171 - Comparison of Traditional Literature Searches and Large Language Models (LLMs) for Answering Pediatric Clinical Scenario Questions
Saturday, April 26, 2025
2:30pm – 4:45pm HST
Publication Number: 171.4115
Emma Albrecht, Phoenix Children's Hospital, Phoenix, AZ, United States; Rachel Kortman, Phoenix Children's Hospital, Phoenix, AZ, United States; Kathy Zeblisky, Phoenix Children's Hospital, Phoenix, AZ, United States; Rebecca Birr, Valleywise Health, Phoenix, AZ, United States; Anna Gary, Phoenix Children's Hospital, Phoenix, AZ, United States; Jessica Wickland, Phoenix Children's Hospital, Phoenix, AZ, United States; Joanna Kramer, Phoenix Children's Hospital, Phoenix, AZ, United States; Jaskaran Rakkar, Phoenix Children's Hospital, Phoenix, AZ, United States; Karen Yeager, Phoenix Children's, Phoenix, AZ, United States
PGY-2 Phoenix Children's Hospital Phoenix, Arizona, United States
Background: Large Language Models (LLMs) present the opportunity for physicians to find quick answers to clinical questions. The accuracy and reliability of LLM-generated information in pediatrics are unknown. Objective: We aimed to assess the reliability of LLMs against established literature searches using the CRAAP score (Currency, Reliability, Authority, Accuracy and Purpose), a standardized evaluation method to determine the quality and reliability of a source for research purposes. Design/Methods: Standardized pediatric-specific clinical research questions were developed to reflect clinical scenarios in five different pediatric settings (Table 1). Questions were then answered using four separate methods: (A) non-expert traditional search by a pediatric resident physician using PubMed and UpToDate, (B) an expert traditional search by a medical librarian using PubMed which were then summarized by the pediatric resident physician, (C) ChatGPT 3.5, and (D) ChatGPT 4.0. The time to answer each question by each modality was recorded. Answers were blinded and evaluated using the CRAAP scoring method by five pediatric content experts who were attending physicians in pediatric critical care, neonatology, pediatric emergency medicine, hospital medicine and outpatient medicine. Evaluations were also done in a blinded manner. The median CRAAP scores were compared via the Wilcoxon rank-sum test. Statistical significance was defined as a p-value less than 0.05. Modalities were unblinded after running our analysis. Results: The non-expert traditional search had the highest CRAAP score (Figure 1) which was statistically significant compared to Chat GPT 4.0 (p=0.002) and the expert traditional search (p=0.02). There were no statistically significant differences in the CRAAP scores between the non-expert traditional search and Chat GPT 3.5. Cohen’s Kappa value was 0.01, with a p-value of 0.63, indicating minimal, non-significant agreement between raters. The time to search via Chat GPT 3.5 and 4.0 was notably less than both traditional searches (Figure 2).

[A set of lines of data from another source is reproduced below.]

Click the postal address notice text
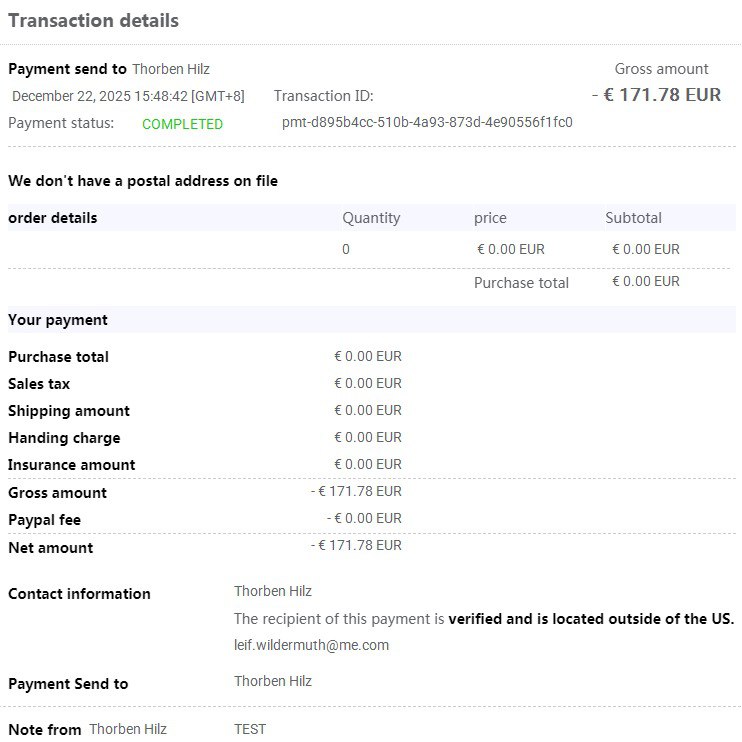The width and height of the screenshot is (742, 742). [x=143, y=181]
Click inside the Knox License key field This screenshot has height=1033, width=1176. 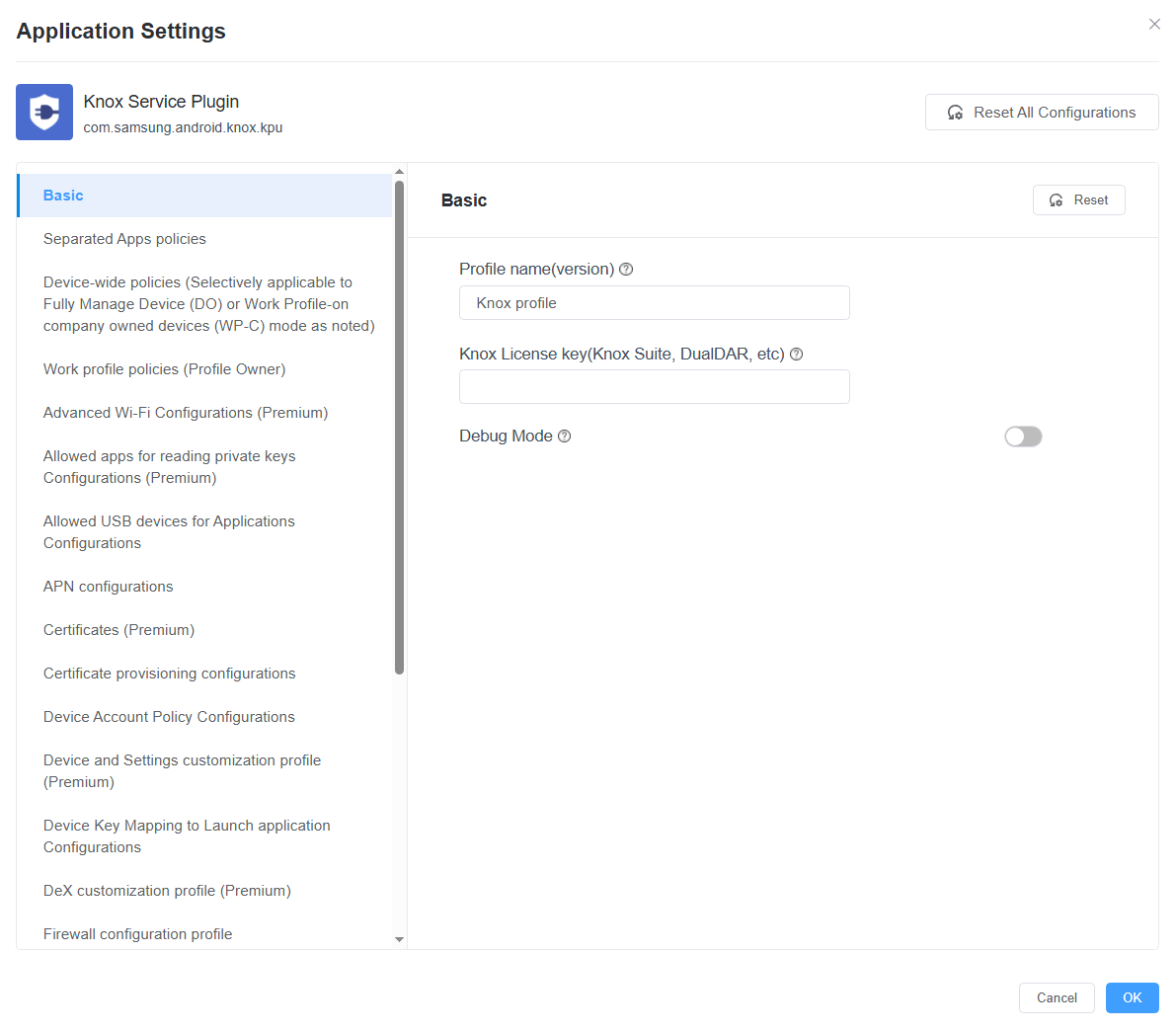click(x=654, y=386)
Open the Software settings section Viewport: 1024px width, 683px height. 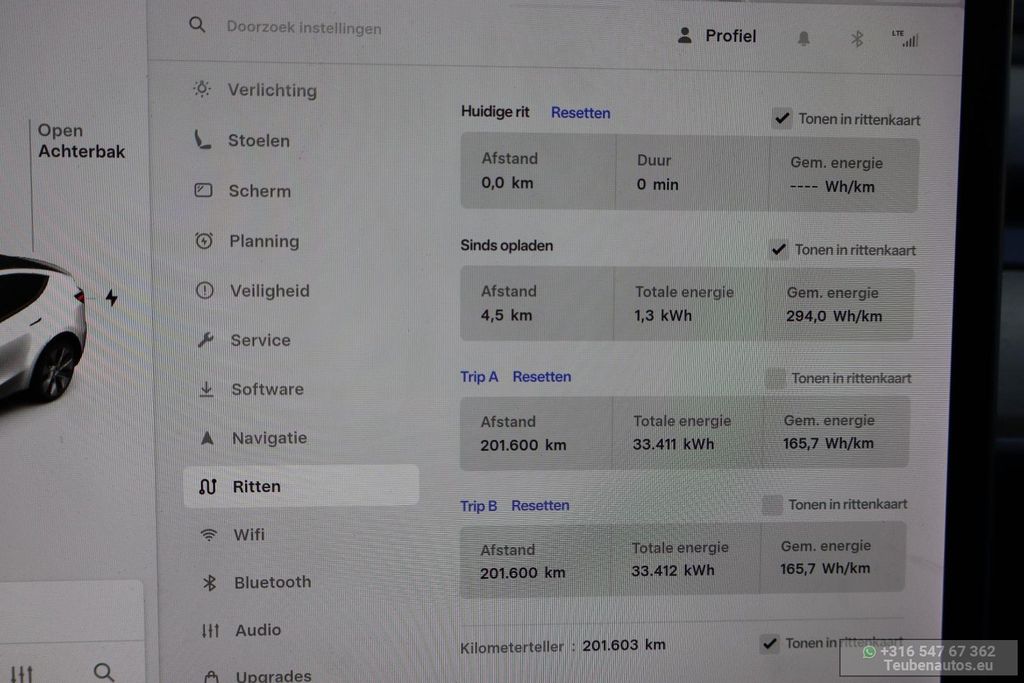click(267, 389)
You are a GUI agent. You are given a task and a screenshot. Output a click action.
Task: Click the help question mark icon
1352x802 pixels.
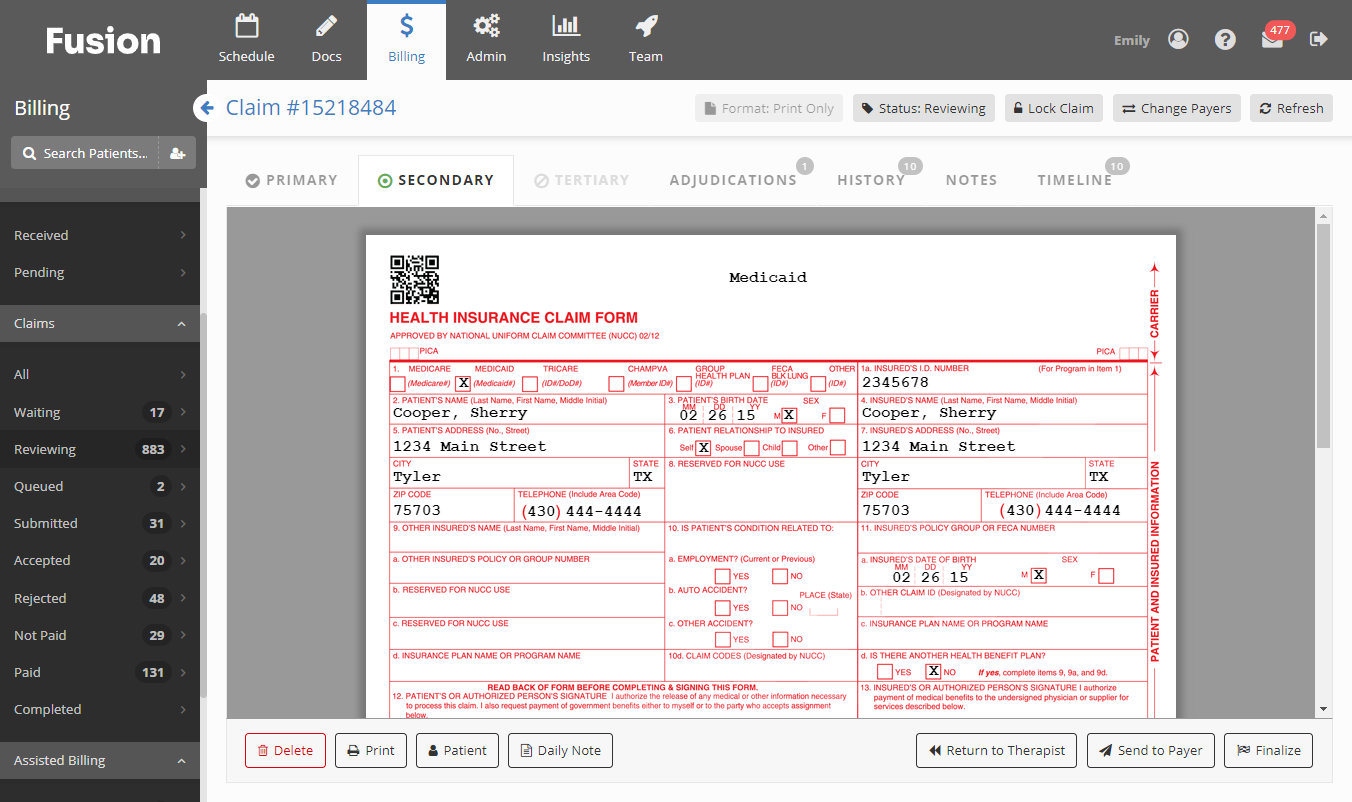pos(1225,38)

Conclusion(s): Our study found the non-expert traditional literature search had the highest quality and reality, significantly outperforming both Chat GPT-4 and expert searches. Non-expert traditional searches outperformed expert traditional searches suggesting clinicians are more accurate at searching for clinically relevant information than experts without a clinical background. Although the search times are longer, our results support the superiority of current search methods in the domains of accuracy and reliability to answer clinical questions when compared to LLMs.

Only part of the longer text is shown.